Learning under distribution shift
Also transfer learning, covariate shift, transferable learning, domain adaptation, transportability etc
October 16, 2020 — October 24, 2023
Predictive models can be trained on independent or identically distributed data without much fuss. Sometimes our data is not identically distributed but is drawn from several different distributions. Say, I am training a model which predicts customer behaviour, and I have customers in Australia and customers in India. Can I nonetheless train a model which works well on all of the data?
If we are using a parametric hierarchical model, we can pool data in the normal way and learn interaction effects.
If we are doing Neural Network Stuff though, it is not really clear how to do that. We might be vexed, and then surprised, and then write an article about it. If we are a typical researcher, that article might be blind to prior art in statistics. e.g.
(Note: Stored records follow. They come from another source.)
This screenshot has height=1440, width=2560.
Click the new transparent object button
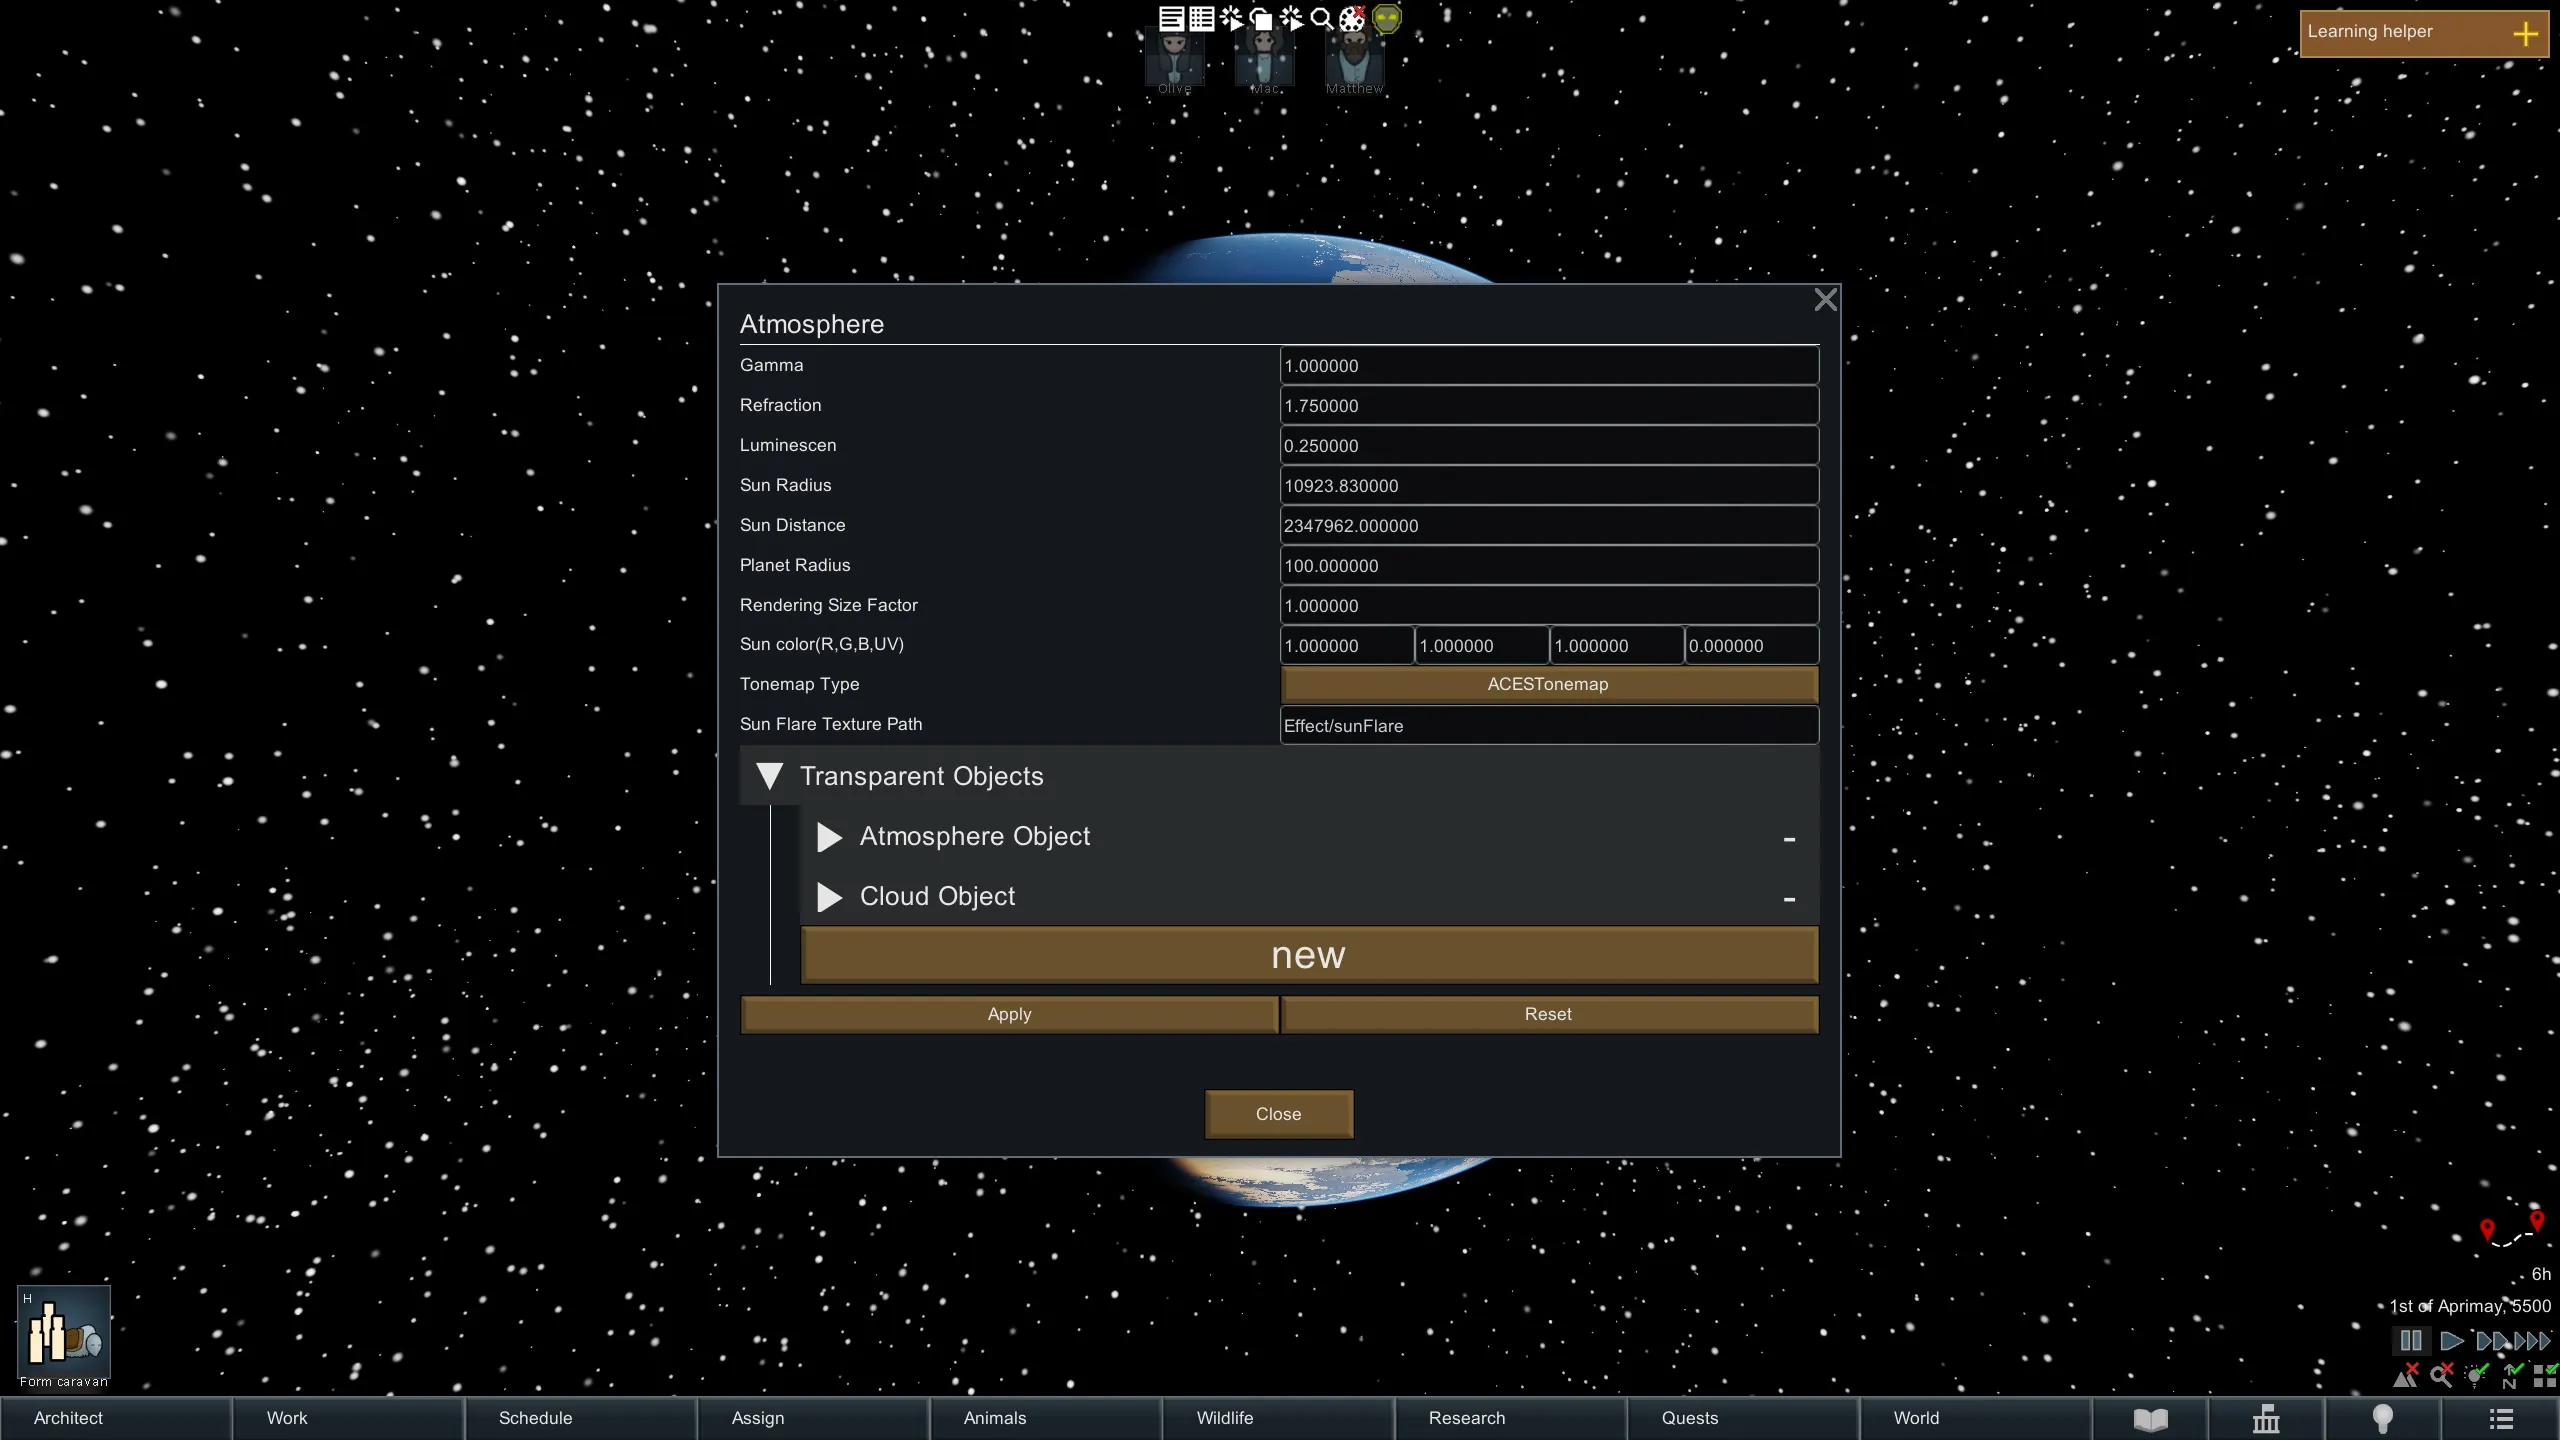click(x=1308, y=955)
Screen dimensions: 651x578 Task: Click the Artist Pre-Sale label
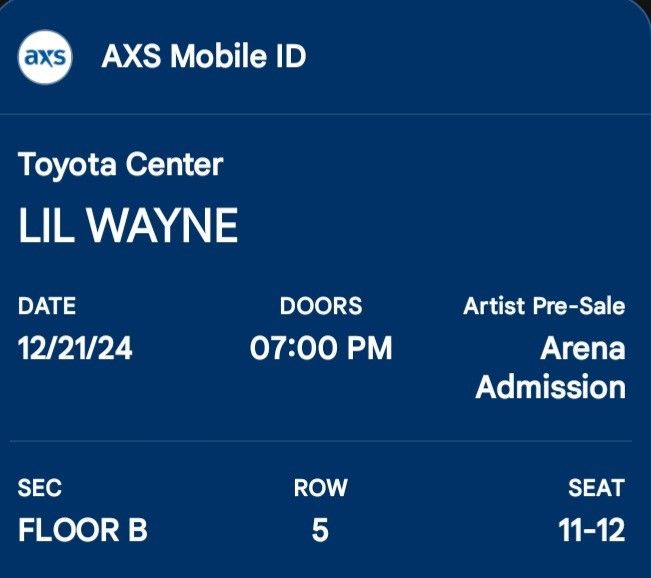point(544,307)
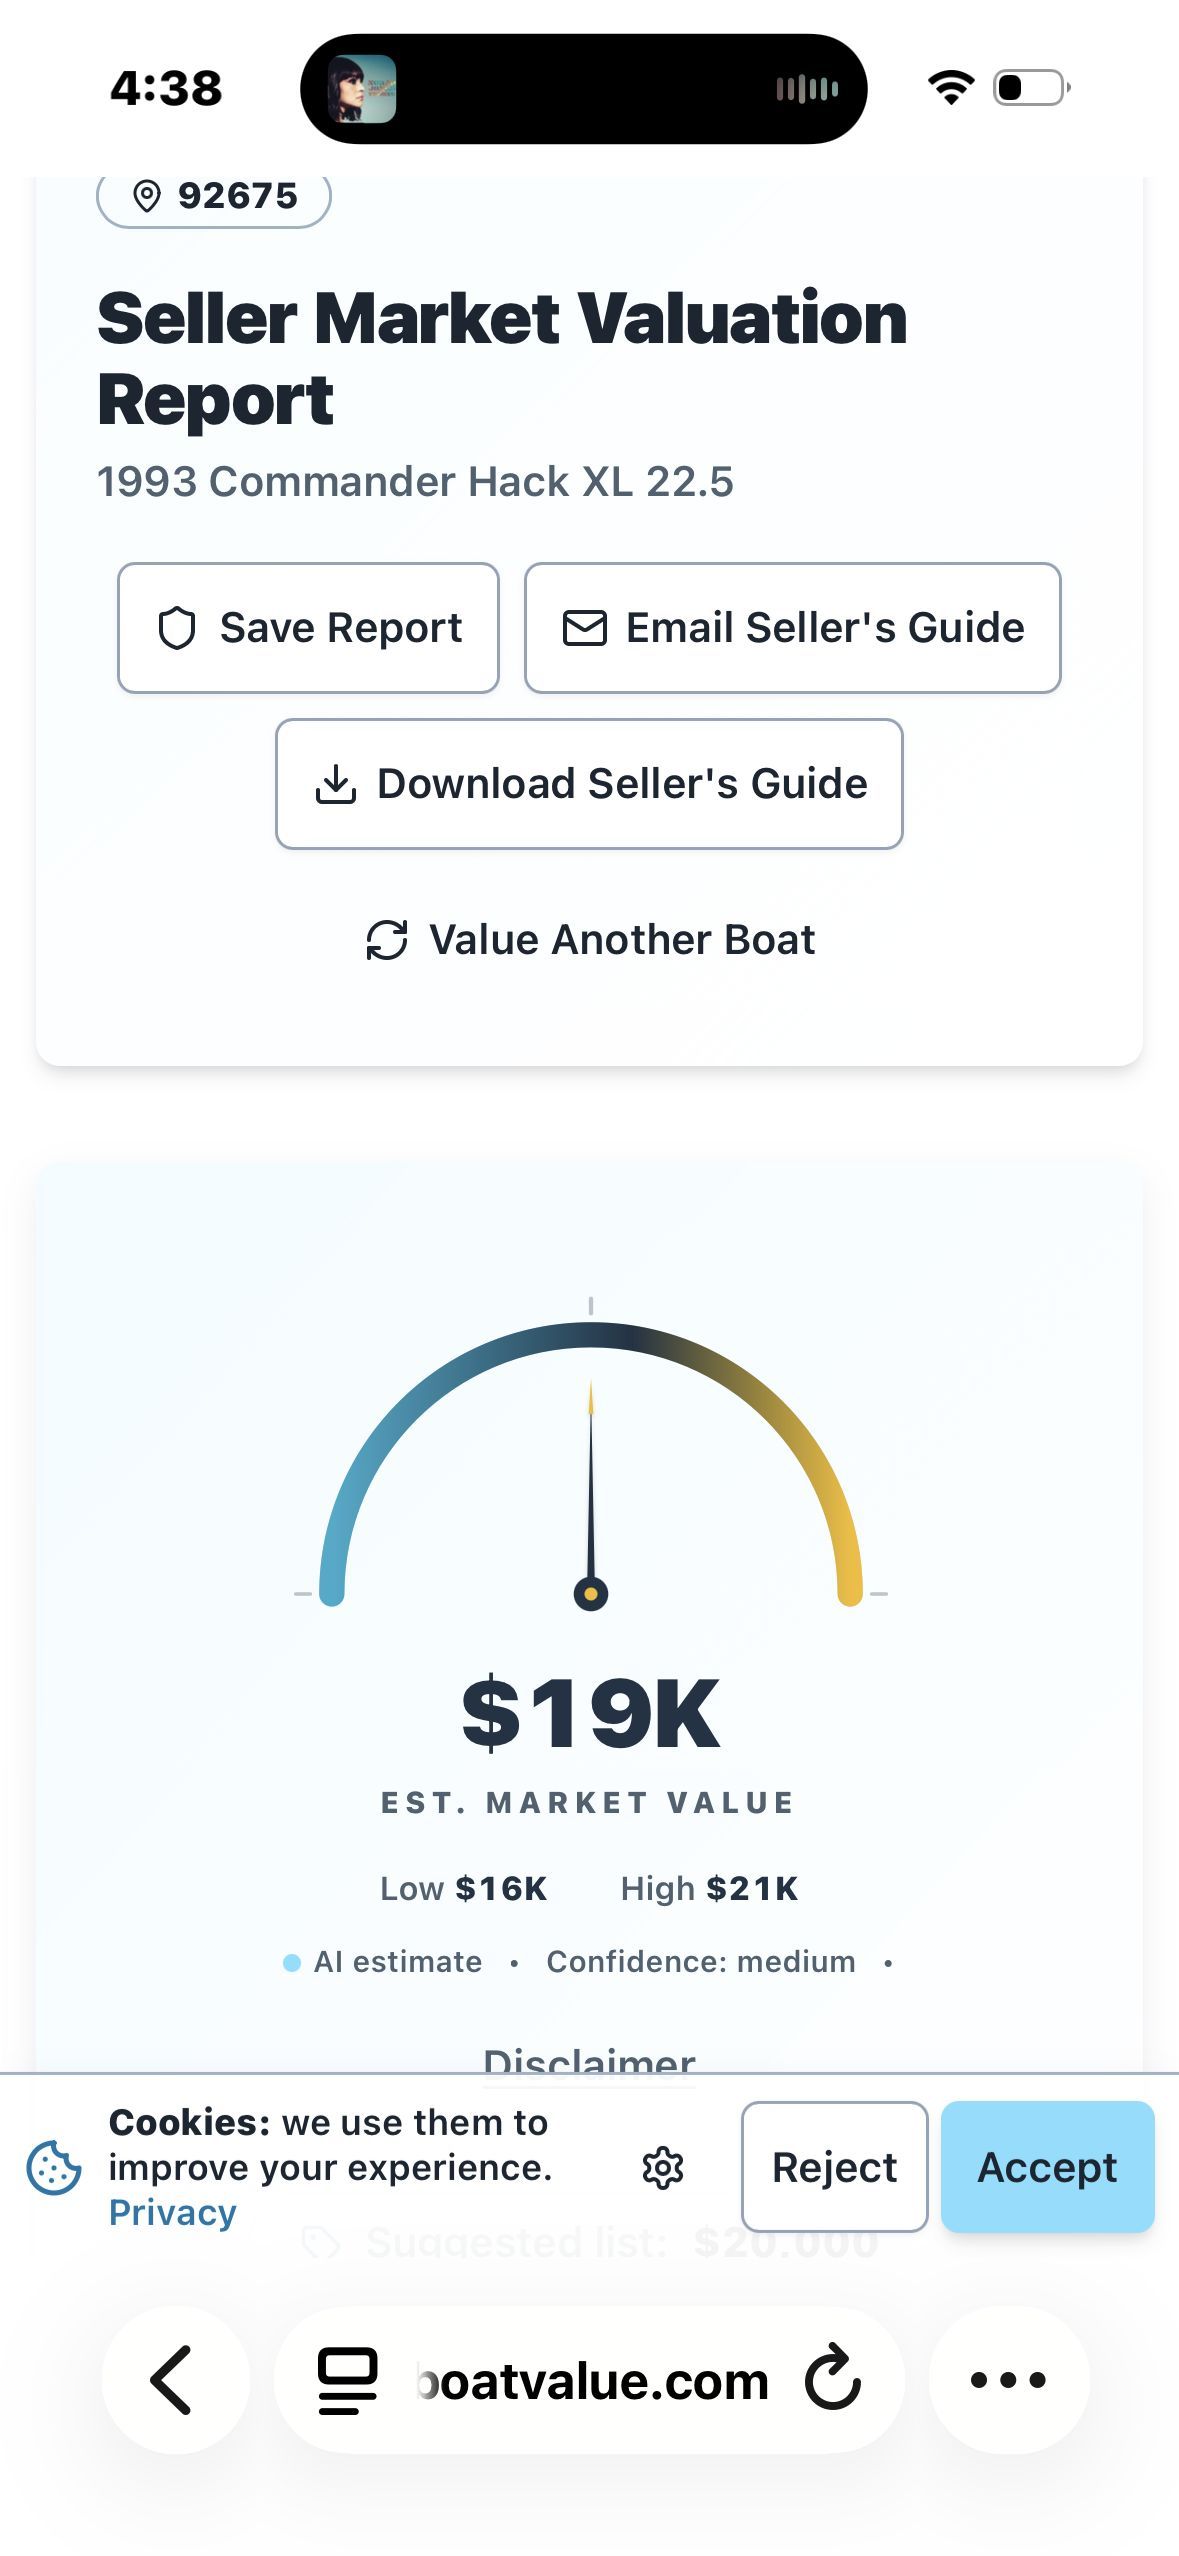Reject cookies in the banner

(x=835, y=2167)
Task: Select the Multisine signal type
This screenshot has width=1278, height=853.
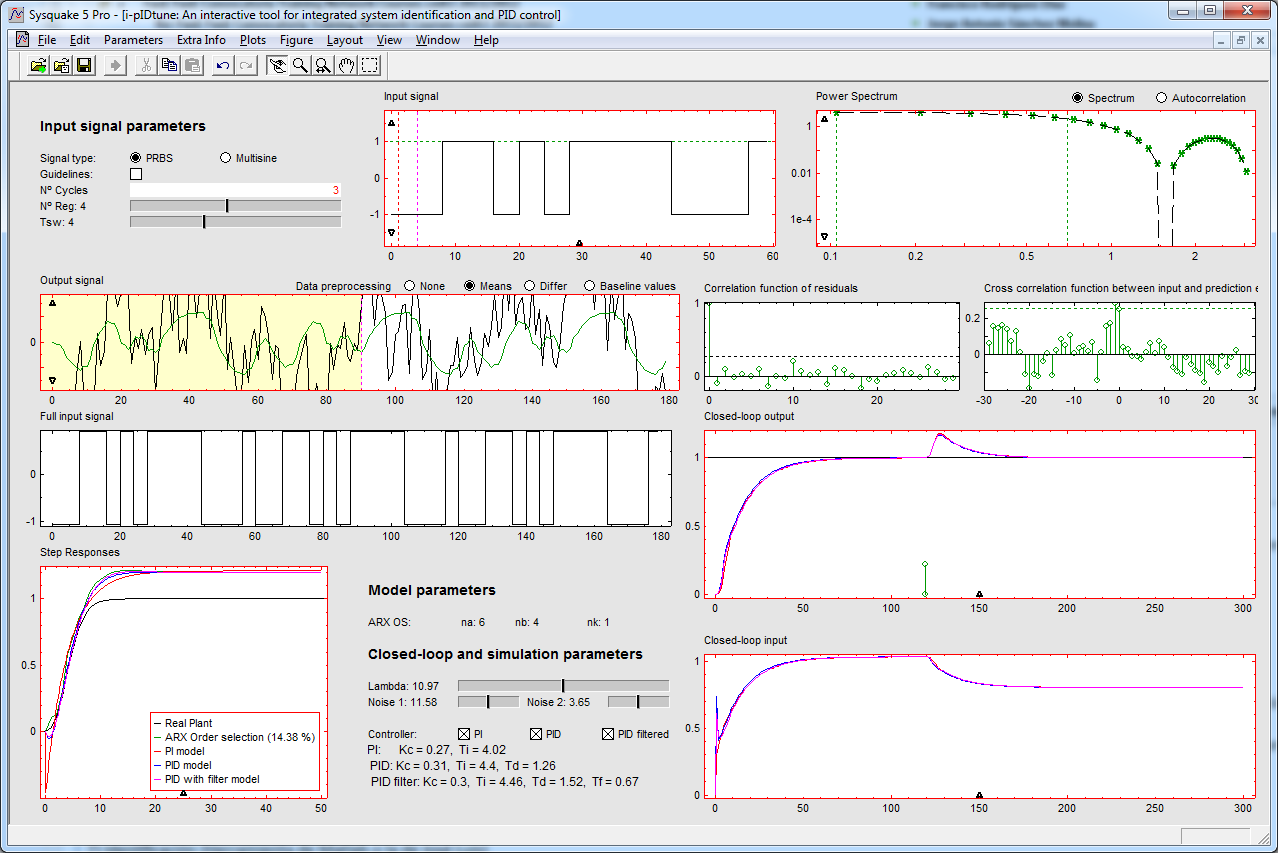Action: pos(225,158)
Google AI Blog: How Underspecification Presents Challenges for Machine Learning, or, Sebastian Ruder’s NN-style introduction to “transfer learning”.
I hope I don’t sound (too) snarky; there can be virtue in reinventing things with fresh eyes. Transfer learning and domain adaptation and such, these are all concepts that arise in the NN framing, and sometimes the methods overlap with statistical classics and sometimes they extend the repertoire.
Here we will investigate all of them that I have time to.
1 What is transfer learning or domain adaptation actually?
Everyone I talk to seems to have a different notion, and also to think that their idea is canonical.
We need a taxonomy. How about this one? In thuml/A-Roadmap-for-Transfer-Learning Junguang Jiang, Yang Shu, Jianmin Wang and Mingsheng Long propose the following taxonomy of transfer methods(Jiang et al. 2022):
-
- Meta-Learning (see my meta-learning page)
- Causal Learning (see my causal learning page)
They handball to zhaoxin94/awesome-domain-adaptation for a finer domain adaptation taxonomy.
One survey paper not enough? Want a better taxonomy? Here are survey papers harvested from the above links:
(Csurka 2017; Gulrajani and Lopez-Paz 2020; Jiang et al. 2022; Kouw and Loog 2019; Ouali, Hudelot, and Tami 2020; Pan and Yang 2010; Patel et al. 2015; Sun, Shi, and Wu 2015; Tan et al. 2018; M. Wang and Deng 2018; Wilson and Cook 2020; Yuchen Zhang et al. 2019; J. Zhang et al. 2019; L. Zhang and Gao 2024; S. Zhao et al. 2020; Zhuang et al. 2020).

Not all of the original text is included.